• [GIVEN PROBLEM]: Format every line of the records below as a Markdown table with the columns "Row" and "Text", numbering each row and skipping blank lines. Leave the pictures out.

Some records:

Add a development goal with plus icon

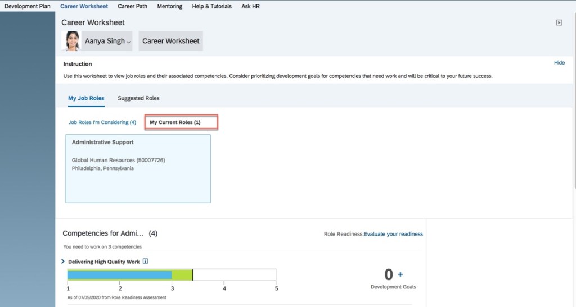point(401,274)
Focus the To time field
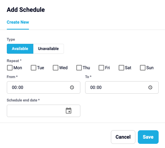This screenshot has height=148, width=165. click(x=122, y=87)
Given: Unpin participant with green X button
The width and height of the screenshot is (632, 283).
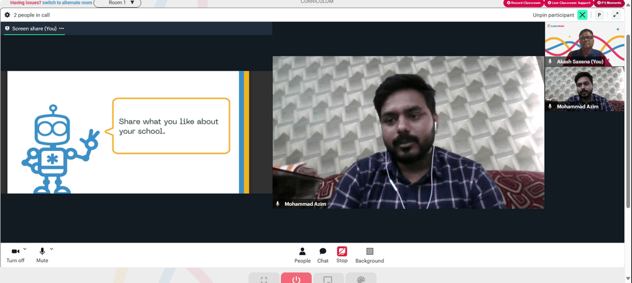Looking at the screenshot, I should point(582,15).
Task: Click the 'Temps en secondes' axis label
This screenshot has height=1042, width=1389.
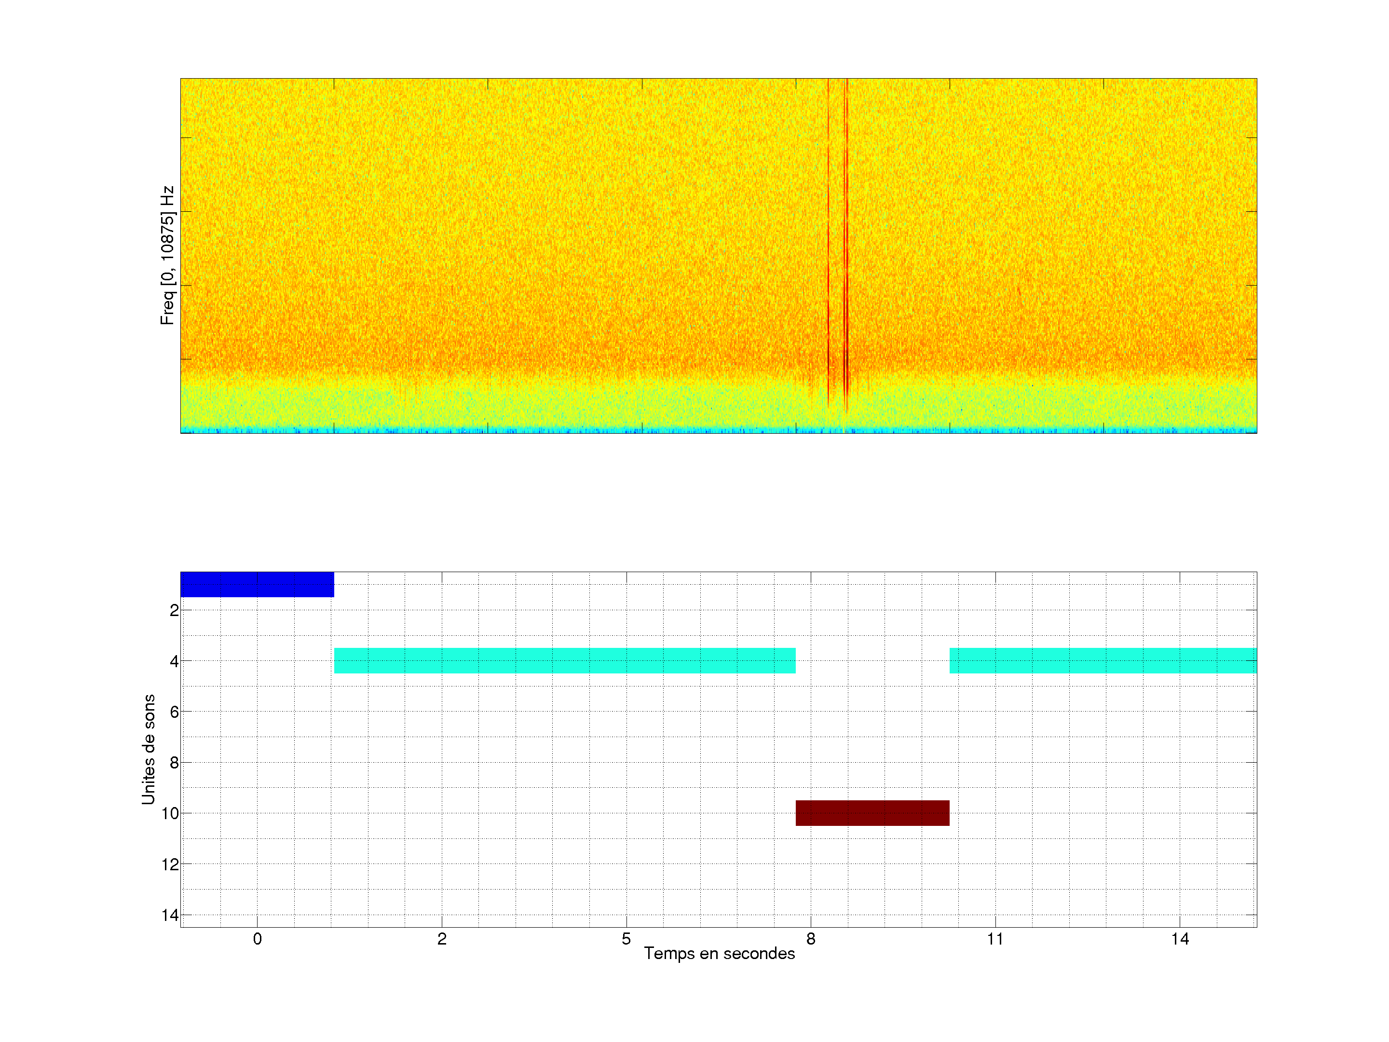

• [THE COMPLETED TASK]:
| Row | Text |
|---|---|
| 1 | Add a development goal with plus icon |
| 2 | point(401,274) |
| 3 | Focus the To time field |
| 4 | This screenshot has height=148, width=165. click(x=122, y=87) |
| 5 | Given: Unpin participant with green X button |
| 6 | The width and height of the screenshot is (632, 283). |
| 7 | Looking at the screenshot, I should point(582,15). |
| 8 | Task: Click the 'Temps en secondes' axis label |
| 9 | This screenshot has height=1042, width=1389. |